◆ YOUR TASK ◆
In the entries below, how many lines contain the string "agent"? State the number and nothing else.

Data records:

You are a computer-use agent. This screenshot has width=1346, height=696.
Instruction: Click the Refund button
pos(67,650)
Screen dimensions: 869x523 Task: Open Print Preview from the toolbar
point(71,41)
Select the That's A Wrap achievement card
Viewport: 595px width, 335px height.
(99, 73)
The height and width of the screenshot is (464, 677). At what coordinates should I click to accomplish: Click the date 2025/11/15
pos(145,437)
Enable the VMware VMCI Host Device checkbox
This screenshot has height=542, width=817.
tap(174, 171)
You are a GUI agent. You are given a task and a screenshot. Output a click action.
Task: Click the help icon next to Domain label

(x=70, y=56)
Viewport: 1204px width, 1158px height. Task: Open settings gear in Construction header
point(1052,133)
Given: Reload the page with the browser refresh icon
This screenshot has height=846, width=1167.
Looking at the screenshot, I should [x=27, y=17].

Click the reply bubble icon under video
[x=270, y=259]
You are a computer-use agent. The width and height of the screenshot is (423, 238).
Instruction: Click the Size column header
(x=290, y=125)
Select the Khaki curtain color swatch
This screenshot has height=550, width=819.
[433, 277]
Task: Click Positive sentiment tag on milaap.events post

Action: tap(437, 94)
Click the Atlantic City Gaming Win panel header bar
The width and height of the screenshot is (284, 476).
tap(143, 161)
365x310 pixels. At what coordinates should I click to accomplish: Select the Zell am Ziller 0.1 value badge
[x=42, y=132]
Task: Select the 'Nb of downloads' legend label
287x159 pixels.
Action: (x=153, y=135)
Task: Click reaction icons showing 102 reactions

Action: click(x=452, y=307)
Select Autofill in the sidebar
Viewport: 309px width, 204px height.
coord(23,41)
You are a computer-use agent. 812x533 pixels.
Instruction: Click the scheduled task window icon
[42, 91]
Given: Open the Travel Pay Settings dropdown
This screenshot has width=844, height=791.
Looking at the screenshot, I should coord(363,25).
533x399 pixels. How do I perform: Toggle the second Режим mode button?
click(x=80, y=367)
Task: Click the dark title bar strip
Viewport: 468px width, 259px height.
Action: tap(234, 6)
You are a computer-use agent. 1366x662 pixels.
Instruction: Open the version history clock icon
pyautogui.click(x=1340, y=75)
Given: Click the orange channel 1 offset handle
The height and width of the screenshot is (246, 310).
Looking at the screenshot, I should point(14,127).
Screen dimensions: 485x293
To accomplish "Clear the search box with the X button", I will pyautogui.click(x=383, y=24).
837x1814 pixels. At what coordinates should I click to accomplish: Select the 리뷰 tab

◆ WRITTEN ANSWER ◆
5